(Collection entries)
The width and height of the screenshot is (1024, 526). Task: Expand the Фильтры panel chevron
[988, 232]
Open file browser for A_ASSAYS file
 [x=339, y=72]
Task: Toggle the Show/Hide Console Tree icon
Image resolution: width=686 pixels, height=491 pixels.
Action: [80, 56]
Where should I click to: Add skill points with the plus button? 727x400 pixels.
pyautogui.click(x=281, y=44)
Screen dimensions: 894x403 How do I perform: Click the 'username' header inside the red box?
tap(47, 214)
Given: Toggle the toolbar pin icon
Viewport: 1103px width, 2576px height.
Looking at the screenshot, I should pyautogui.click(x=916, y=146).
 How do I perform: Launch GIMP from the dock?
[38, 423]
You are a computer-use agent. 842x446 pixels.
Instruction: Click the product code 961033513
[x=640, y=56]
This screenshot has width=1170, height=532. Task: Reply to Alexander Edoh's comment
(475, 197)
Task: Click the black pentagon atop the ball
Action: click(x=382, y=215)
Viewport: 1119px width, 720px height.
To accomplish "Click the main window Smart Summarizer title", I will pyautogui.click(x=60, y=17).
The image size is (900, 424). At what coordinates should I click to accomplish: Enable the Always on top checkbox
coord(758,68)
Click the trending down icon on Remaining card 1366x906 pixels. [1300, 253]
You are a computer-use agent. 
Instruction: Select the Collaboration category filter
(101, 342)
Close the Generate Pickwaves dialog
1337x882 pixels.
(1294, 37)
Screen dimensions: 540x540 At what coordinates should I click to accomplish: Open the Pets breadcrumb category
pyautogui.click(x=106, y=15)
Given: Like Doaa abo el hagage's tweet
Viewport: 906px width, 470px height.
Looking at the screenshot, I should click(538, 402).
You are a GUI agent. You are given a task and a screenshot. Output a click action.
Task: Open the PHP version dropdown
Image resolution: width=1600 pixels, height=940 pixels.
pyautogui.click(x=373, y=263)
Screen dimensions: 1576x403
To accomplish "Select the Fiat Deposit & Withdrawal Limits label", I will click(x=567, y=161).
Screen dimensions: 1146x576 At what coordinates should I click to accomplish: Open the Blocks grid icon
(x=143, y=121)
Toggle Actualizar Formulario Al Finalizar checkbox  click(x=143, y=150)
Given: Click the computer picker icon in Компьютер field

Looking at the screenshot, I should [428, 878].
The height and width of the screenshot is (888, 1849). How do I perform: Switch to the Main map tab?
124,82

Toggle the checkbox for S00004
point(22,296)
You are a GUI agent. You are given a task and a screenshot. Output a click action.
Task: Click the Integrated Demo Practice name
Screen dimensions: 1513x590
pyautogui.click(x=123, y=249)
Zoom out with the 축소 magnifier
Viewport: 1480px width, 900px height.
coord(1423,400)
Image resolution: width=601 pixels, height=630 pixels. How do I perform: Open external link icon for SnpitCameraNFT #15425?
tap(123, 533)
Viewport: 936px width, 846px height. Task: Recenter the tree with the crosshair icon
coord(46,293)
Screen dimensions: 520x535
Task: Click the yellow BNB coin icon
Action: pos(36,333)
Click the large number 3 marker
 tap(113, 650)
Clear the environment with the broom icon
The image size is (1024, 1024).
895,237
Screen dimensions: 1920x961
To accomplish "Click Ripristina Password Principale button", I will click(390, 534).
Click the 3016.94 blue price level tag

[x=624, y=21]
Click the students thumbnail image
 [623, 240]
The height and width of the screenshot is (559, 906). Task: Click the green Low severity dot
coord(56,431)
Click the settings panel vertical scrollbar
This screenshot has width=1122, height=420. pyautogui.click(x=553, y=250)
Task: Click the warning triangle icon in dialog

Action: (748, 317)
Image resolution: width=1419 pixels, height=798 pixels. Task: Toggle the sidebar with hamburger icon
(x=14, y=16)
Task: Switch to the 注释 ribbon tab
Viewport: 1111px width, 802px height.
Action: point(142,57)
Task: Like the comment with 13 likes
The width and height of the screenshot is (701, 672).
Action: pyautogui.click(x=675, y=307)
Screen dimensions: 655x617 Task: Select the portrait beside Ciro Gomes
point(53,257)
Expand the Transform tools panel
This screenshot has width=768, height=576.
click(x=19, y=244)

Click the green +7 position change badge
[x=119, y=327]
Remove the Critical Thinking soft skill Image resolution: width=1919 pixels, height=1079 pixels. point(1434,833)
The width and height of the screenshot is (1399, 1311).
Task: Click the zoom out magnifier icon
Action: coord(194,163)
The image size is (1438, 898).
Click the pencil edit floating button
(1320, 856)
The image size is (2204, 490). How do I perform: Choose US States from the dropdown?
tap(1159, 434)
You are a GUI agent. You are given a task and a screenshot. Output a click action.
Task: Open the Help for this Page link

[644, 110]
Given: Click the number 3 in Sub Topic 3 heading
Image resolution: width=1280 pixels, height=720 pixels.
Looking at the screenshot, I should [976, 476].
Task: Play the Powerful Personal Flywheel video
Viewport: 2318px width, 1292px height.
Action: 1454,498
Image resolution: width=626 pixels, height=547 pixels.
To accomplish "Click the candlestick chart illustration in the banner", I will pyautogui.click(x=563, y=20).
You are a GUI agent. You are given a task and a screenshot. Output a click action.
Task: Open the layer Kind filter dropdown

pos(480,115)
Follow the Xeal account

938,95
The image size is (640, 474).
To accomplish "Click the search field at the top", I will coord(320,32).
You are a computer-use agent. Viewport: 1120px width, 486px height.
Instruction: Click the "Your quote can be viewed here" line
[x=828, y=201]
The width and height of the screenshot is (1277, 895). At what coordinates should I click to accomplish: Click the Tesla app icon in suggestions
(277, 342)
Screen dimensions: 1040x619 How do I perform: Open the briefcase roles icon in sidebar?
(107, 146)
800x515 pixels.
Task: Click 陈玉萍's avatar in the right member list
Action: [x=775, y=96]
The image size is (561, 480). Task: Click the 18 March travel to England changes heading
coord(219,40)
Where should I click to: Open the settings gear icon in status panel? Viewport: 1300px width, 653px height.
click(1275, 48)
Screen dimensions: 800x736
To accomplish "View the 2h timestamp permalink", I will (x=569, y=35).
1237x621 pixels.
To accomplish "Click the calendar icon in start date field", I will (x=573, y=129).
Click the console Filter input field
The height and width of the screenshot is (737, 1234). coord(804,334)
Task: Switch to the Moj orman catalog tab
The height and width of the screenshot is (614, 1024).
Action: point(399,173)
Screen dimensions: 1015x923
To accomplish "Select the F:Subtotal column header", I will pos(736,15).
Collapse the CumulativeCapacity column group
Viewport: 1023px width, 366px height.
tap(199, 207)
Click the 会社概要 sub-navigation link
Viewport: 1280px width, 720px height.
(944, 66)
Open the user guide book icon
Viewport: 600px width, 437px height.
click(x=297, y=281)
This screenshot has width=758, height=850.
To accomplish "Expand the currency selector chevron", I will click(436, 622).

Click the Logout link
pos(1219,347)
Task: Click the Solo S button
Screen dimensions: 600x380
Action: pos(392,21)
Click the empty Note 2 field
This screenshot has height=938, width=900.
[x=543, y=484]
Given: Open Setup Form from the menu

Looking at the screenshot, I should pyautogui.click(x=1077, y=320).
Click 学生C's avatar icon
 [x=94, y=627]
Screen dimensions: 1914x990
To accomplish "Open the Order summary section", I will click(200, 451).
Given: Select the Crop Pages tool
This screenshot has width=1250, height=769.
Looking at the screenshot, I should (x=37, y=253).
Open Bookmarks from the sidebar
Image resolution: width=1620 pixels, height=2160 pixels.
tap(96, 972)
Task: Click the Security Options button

§ DIRECTIONS: Transcribe every record above exactly.

§ TASK SOLUTION:
The width and height of the screenshot is (1024, 526). Task: Expand the Фильтры panel chevron
[988, 232]
Open file browser for A_ASSAYS file
 [x=339, y=72]
Task: Toggle the Show/Hide Console Tree icon
Image resolution: width=686 pixels, height=491 pixels.
Action: [80, 56]
Where should I click to: Add skill points with the plus button? 727x400 pixels.
pyautogui.click(x=281, y=44)
Screen dimensions: 894x403 How do I perform: Click the 'username' header inside the red box?
tap(47, 214)
Given: Toggle the toolbar pin icon
Viewport: 1103px width, 2576px height.
Looking at the screenshot, I should pyautogui.click(x=916, y=146).
 How do I perform: Launch GIMP from the dock?
[38, 423]
You are a computer-use agent. 842x446 pixels.
Instruction: Click the product code 961033513
[x=640, y=56]
This screenshot has width=1170, height=532. Task: Reply to Alexander Edoh's comment
(475, 197)
Task: Click the black pentagon atop the ball
Action: click(x=382, y=215)
Viewport: 1119px width, 720px height.
To accomplish "Click the main window Smart Summarizer title", I will pyautogui.click(x=60, y=17).
The image size is (900, 424). At what coordinates should I click to accomplish: Enable the Always on top checkbox
coord(758,68)
Click the trending down icon on Remaining card 1366x906 pixels. [1300, 253]
You are a computer-use agent. 
Instruction: Select the Collaboration category filter
(101, 342)
Close the Generate Pickwaves dialog
1337x882 pixels.
(1294, 37)
Screen dimensions: 540x540 At what coordinates should I click to accomplish: Open the Pets breadcrumb category
pyautogui.click(x=106, y=15)
Given: Like Doaa abo el hagage's tweet
Viewport: 906px width, 470px height.
Looking at the screenshot, I should click(538, 402).
You are a GUI agent. You are given a task and a screenshot. Output a click action.
Task: Open the PHP version dropdown
Image resolution: width=1600 pixels, height=940 pixels.
pyautogui.click(x=373, y=263)
Screen dimensions: 1576x403
To accomplish "Select the Fiat Deposit & Withdrawal Limits label", I will click(x=567, y=161).
Screen dimensions: 1146x576 At what coordinates should I click to accomplish: Open the Blocks grid icon
(x=143, y=121)
Toggle Actualizar Formulario Al Finalizar checkbox  click(x=143, y=150)
Given: Click the computer picker icon in Компьютер field

Looking at the screenshot, I should [428, 878].
The height and width of the screenshot is (888, 1849). How do I perform: Switch to the Main map tab?
124,82

Toggle the checkbox for S00004
point(22,296)
You are a GUI agent. You are given a task and a screenshot. Output a click action.
Task: Click the Integrated Demo Practice name
Screen dimensions: 1513x590
pyautogui.click(x=123, y=249)
Zoom out with the 축소 magnifier
Viewport: 1480px width, 900px height.
coord(1423,400)
Image resolution: width=601 pixels, height=630 pixels. How do I perform: Open external link icon for SnpitCameraNFT #15425?
tap(123, 533)
Viewport: 936px width, 846px height. Task: Recenter the tree with the crosshair icon
coord(46,293)
Screen dimensions: 520x535
Task: Click the yellow BNB coin icon
Action: pos(36,333)
Click the large number 3 marker
 tap(113, 650)
Clear the environment with the broom icon
The image size is (1024, 1024).
895,237
Screen dimensions: 1920x961
To accomplish "Click Ripristina Password Principale button", I will click(390, 534).
Click the 3016.94 blue price level tag

[x=624, y=21]
Click the students thumbnail image
 [623, 240]
The height and width of the screenshot is (559, 906). Task: Click the green Low severity dot
coord(56,431)
Click the settings panel vertical scrollbar
This screenshot has width=1122, height=420. pyautogui.click(x=553, y=250)
Task: Click the warning triangle icon in dialog

Action: (748, 317)
Image resolution: width=1419 pixels, height=798 pixels. Task: Toggle the sidebar with hamburger icon
(x=14, y=16)
Task: Switch to the 注释 ribbon tab
Viewport: 1111px width, 802px height.
Action: point(142,57)
Task: Like the comment with 13 likes
The width and height of the screenshot is (701, 672).
Action: pyautogui.click(x=675, y=307)
Screen dimensions: 655x617 Task: Select the portrait beside Ciro Gomes
point(53,257)
Expand the Transform tools panel
This screenshot has width=768, height=576.
click(x=19, y=244)

Click the green +7 position change badge
[x=119, y=327]
Remove the Critical Thinking soft skill Image resolution: width=1919 pixels, height=1079 pixels. point(1434,833)
The width and height of the screenshot is (1399, 1311).
Task: Click the zoom out magnifier icon
Action: coord(194,163)
The image size is (1438, 898).
Click the pencil edit floating button
(1320, 856)
The image size is (2204, 490). How do I perform: Choose US States from the dropdown?
tap(1159, 434)
You are a GUI agent. You are given a task and a screenshot. Output a click action.
Task: Open the Help for this Page link

[644, 110]
Given: Click the number 3 in Sub Topic 3 heading
Image resolution: width=1280 pixels, height=720 pixels.
Looking at the screenshot, I should [976, 476].
Task: Play the Powerful Personal Flywheel video
Viewport: 2318px width, 1292px height.
Action: 1454,498
Image resolution: width=626 pixels, height=547 pixels.
To accomplish "Click the candlestick chart illustration in the banner", I will pyautogui.click(x=563, y=20).
You are a GUI agent. You are given a task and a screenshot. Output a click action.
Task: Open the layer Kind filter dropdown

pos(480,115)
Follow the Xeal account

938,95
The image size is (640, 474).
To accomplish "Click the search field at the top", I will coord(320,32).
You are a computer-use agent. Viewport: 1120px width, 486px height.
Instruction: Click the "Your quote can be viewed here" line
[x=828, y=201]
The width and height of the screenshot is (1277, 895). At what coordinates should I click to accomplish: Click the Tesla app icon in suggestions
(277, 342)
Screen dimensions: 1040x619 How do I perform: Open the briefcase roles icon in sidebar?
(107, 146)
800x515 pixels.
Task: Click 陈玉萍's avatar in the right member list
Action: [x=775, y=96]
The image size is (561, 480). Task: Click the 18 March travel to England changes heading
coord(219,40)
Where should I click to: Open the settings gear icon in status panel? Viewport: 1300px width, 653px height.
click(1275, 48)
Screen dimensions: 800x736
To accomplish "View the 2h timestamp permalink", I will (x=569, y=35).
1237x621 pixels.
To accomplish "Click the calendar icon in start date field", I will (x=573, y=129).
Click the console Filter input field
The height and width of the screenshot is (737, 1234). coord(804,334)
Task: Switch to the Moj orman catalog tab
The height and width of the screenshot is (614, 1024).
Action: point(399,173)
Screen dimensions: 1015x923
To accomplish "Select the F:Subtotal column header", I will pos(736,15).
Collapse the CumulativeCapacity column group
Viewport: 1023px width, 366px height.
tap(199, 207)
Click the 会社概要 sub-navigation link
Viewport: 1280px width, 720px height.
(944, 66)
Open the user guide book icon
Viewport: 600px width, 437px height.
click(x=297, y=281)
This screenshot has width=758, height=850.
To accomplish "Expand the currency selector chevron", I will click(436, 622).

Click the Logout link
pos(1219,347)
Task: Click the Solo S button
Screen dimensions: 600x380
Action: pos(392,21)
Click the empty Note 2 field
This screenshot has height=938, width=900.
[x=543, y=484]
Given: Open Setup Form from the menu

Looking at the screenshot, I should pyautogui.click(x=1077, y=320).
Click 学生C's avatar icon
 [x=94, y=627]
Screen dimensions: 1914x990
To accomplish "Open the Order summary section", I will click(200, 451).
Given: Select the Crop Pages tool
This screenshot has width=1250, height=769.
Looking at the screenshot, I should (x=37, y=253).
Open Bookmarks from the sidebar
Image resolution: width=1620 pixels, height=2160 pixels.
tap(96, 972)
Task: Click the Security Options button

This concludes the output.